Because people have such an amazing capacity for happiness and because it feels so much better in my body than pain, I believe we are meant to experience and dwell in happiness. Happiness feels better than sadness. Happiness is healthier than sadness.

We come in and go out of this world alone, but in between…. In between we get to make choices and design a life. Some get it right on the first try and others have to shape and mold and learn and grow to build a life that they can love.

This is your universe. It created you, now you create it. You are not a visitor here, you are from this earth… body, mind and spirit. If you work with it, and within it’s laws, you can manifest the life and the feelings that you crave. Visualize your universe shifting and molding into what you want.

Manifestation is a strong and capable beast. If you are living a life that doesn’t suit you, the first thing you need to change is your mind. Release the details of how that change will become your new reality and just believe in your real, genuine heart that you can change your situation. Your mind takes the first steps and your body follows. Throw yourself down a path toward happiness, your feet will catch up.

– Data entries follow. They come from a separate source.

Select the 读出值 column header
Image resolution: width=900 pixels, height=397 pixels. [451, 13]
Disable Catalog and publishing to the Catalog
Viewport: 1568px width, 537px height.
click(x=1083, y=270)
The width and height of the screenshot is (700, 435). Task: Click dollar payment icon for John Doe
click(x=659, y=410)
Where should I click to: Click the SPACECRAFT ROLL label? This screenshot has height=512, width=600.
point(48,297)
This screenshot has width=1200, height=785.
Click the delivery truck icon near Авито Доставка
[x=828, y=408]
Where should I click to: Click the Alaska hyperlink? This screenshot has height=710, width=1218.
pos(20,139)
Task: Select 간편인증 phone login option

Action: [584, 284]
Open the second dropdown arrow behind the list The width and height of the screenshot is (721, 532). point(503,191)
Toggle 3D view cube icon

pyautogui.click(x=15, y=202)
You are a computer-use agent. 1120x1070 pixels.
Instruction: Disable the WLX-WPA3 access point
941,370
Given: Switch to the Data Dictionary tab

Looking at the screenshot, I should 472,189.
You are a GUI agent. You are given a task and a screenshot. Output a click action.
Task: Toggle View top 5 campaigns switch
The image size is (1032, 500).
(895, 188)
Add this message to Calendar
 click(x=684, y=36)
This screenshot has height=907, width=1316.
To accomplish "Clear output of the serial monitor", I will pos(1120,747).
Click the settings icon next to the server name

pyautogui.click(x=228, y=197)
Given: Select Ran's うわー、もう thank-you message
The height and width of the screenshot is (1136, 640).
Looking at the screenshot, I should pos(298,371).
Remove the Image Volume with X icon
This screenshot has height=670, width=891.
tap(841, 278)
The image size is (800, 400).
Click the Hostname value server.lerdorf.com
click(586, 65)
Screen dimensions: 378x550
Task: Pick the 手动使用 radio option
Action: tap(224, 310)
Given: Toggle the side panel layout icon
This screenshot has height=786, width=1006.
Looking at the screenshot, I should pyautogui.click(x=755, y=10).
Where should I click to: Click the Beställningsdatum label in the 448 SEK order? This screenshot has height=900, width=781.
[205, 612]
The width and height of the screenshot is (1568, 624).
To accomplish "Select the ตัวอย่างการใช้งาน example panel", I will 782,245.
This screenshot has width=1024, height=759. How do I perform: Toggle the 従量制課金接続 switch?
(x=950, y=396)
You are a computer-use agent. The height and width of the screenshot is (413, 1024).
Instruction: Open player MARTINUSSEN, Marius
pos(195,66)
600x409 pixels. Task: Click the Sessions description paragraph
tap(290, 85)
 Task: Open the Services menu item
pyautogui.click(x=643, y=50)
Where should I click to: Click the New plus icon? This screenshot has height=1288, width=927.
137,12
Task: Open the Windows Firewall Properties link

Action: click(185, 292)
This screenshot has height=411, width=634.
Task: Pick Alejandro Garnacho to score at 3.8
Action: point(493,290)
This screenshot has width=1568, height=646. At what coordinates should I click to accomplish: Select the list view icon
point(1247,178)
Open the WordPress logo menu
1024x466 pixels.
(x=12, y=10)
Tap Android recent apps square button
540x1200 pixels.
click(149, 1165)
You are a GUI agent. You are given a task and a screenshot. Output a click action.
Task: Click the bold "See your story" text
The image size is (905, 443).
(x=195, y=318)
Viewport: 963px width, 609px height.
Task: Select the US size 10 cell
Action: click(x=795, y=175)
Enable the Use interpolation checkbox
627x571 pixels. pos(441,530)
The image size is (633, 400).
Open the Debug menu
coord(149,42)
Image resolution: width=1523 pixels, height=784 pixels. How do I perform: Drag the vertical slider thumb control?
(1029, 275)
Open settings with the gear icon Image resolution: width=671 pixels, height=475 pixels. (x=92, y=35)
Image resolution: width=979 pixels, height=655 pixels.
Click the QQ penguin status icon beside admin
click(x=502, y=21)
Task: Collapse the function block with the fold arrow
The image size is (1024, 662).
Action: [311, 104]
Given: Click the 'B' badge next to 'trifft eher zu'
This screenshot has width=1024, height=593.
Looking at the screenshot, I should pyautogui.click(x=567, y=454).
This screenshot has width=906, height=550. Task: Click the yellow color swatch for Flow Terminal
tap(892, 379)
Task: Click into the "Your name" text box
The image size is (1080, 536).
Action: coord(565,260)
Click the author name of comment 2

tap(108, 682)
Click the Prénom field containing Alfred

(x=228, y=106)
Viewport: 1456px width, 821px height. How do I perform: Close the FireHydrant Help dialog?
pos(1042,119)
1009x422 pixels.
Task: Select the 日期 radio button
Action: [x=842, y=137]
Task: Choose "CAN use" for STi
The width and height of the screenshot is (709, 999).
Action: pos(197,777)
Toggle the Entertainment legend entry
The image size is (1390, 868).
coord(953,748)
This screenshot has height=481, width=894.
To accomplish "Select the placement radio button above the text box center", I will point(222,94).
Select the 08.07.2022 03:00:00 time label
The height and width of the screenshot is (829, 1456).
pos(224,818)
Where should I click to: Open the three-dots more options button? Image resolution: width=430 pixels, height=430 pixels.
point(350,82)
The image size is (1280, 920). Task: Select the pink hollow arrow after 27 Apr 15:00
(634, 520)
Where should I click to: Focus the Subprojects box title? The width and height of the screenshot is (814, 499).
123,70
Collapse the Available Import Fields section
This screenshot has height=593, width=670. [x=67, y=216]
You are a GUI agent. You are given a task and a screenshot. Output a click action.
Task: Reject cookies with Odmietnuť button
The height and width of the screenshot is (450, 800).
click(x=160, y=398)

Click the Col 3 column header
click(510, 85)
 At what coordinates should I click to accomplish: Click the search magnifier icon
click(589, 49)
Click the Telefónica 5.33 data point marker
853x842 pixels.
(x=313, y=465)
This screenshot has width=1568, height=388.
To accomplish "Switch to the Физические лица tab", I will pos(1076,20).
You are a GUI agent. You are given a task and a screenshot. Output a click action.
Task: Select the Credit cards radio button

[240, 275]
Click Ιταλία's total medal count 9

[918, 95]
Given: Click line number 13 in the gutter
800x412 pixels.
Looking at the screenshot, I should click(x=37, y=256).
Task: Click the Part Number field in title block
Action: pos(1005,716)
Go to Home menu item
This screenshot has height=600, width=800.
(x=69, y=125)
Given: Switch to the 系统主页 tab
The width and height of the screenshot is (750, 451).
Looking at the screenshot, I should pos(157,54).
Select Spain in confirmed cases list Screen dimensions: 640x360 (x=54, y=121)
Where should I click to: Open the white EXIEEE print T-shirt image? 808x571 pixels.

Energy goes where the attention flows.

You can’t change the world, but you can find joy and be at peace with the world you have created for yourself. If you don’t feel at peace in the place you’ve created then it’s your soul’s obligation to visualize and bring in the change needed to become at peace with your life’s path. It’s that simple. Start seeing the happiness that you want as your quest.

“Whether you think you can or you can’t, either way you are right” -Henry Ford

Feel in your body where you experience stress, pain and sadness. Now clear that slate and recognize where you feel joy, hope and love. Note your results and move forward toward the one that makes you feel more empowered and happy. Feel your body, relax your mind and guide your thoughts toward the things that make you smile. Doing that will change your life for the better, so keep doing it.

I could say that I have a dream to be happy, because I do, but more than that I have a plan.

Here’s my plan:

  1. Keep remembering that life is wonderful and I deserve to be happy.
  2. Visualize a blissful situation where I am happy that I would like to manifest.
  3. Do those again. And again. And again.

And in between I will keep living, keep loving and keep finding ways to bring in more happiness, because life should be wonderful.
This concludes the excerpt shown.